The Importance of Ending Consumerism America is the world’s biggest and most earnest consumer. Within the national culture, there is a tremendous emphasis placed on the acquisition of goods, and subsequently, the cultivation of luxury. The American dream itself implies material gain, the pot of gold at the end (or top) of the socioeconomic ladder. Collectively and personally, Americans identify themselves through consumerist attitudes and practices. Ironically, the price of such consumerism is far greater than the simple cost of any given product; though not necessarily in terms of currency, but that of planetary expense. The harm done to Mother Earth is substantial both in its scope and rate of growth. Luckily, though, it is also avoidable. Clearly, one of the best ways to aid the environment is to eliminate excess. By excess, I mean the needless proliferation of products, elaborate packaging and the waste that such extravagances necessitate. The overuse of fossil fuels in production, waste products created by industry and the damage rendered to the landscape, all direct outgrowths of consumerist practices, contribute to the destruction of our most valuable resources, such as clean water, and air. Still, American society continues to heedlessly grow more and more materialistic each year. As a wealthy and powerful nation, we Americans seem to give credence to the philosophy that if we have the economic means, we should acquire all that we can. This ideology is merely the reflection of another: might makes right.
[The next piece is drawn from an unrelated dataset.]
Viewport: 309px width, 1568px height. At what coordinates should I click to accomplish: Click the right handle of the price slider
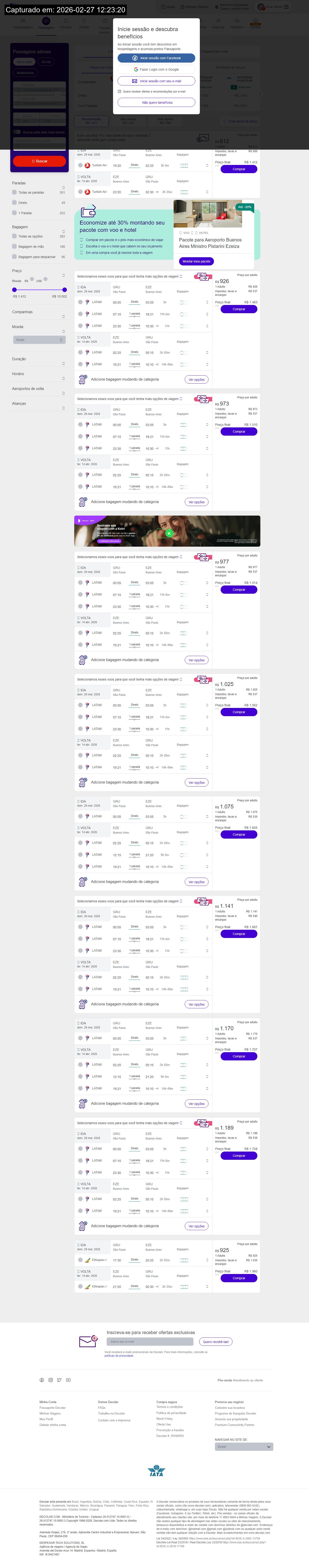pos(64,290)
Yet, our government is often intervening in foreign affairs which do not concern our country in an immediate sense; cases in which a weaker nation or group is being victimized by a stronger party, for example, U.S. intervention in the Bosnian conflict in the late 1990s. Thus the contradiction is established between our military or foreign policy and that of our economic patterns and practices. Truly, should not the environment be defended in the same fashion as the weaker nations to whose defense we rush as a matter of custom? The present state of the environment in America demonstrates an acute lack of foresight and an abundance of greed. Depressing though it may be, it is time that we, as nation, came together to truly evaluate the problem. Additionally, it is time that we eliminated the wheat from the chaff of our lives, the harmful luxury from the necessity.